• _YOUR TASK_
The job is to output each record exactly as it stands, pictures excluded.

━━ PROVIDED MATERIAL

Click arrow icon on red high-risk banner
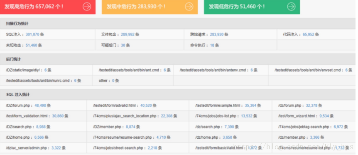Image resolution: width=358 pixels, height=155 pixels. point(87,7)
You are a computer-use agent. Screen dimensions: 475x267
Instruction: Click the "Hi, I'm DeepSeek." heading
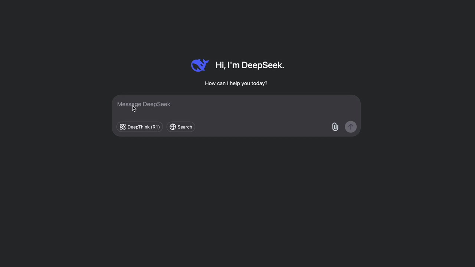click(250, 65)
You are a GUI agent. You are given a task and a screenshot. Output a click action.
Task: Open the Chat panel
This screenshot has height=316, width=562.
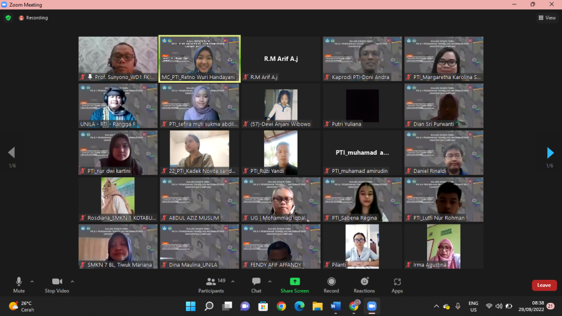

━━━━

• _SOLVED EXERCISE_
Click arrow icon on red high-risk banner
Image resolution: width=358 pixels, height=155 pixels. point(87,7)
You are a computer-use agent. Screen dimensions: 475x267
Instruction: Click the "Hi, I'm DeepSeek." heading
click(250, 65)
You are a GUI agent. You are given a task and a screenshot. Output a click action.
Task: Open the Chat panel
This screenshot has height=316, width=562.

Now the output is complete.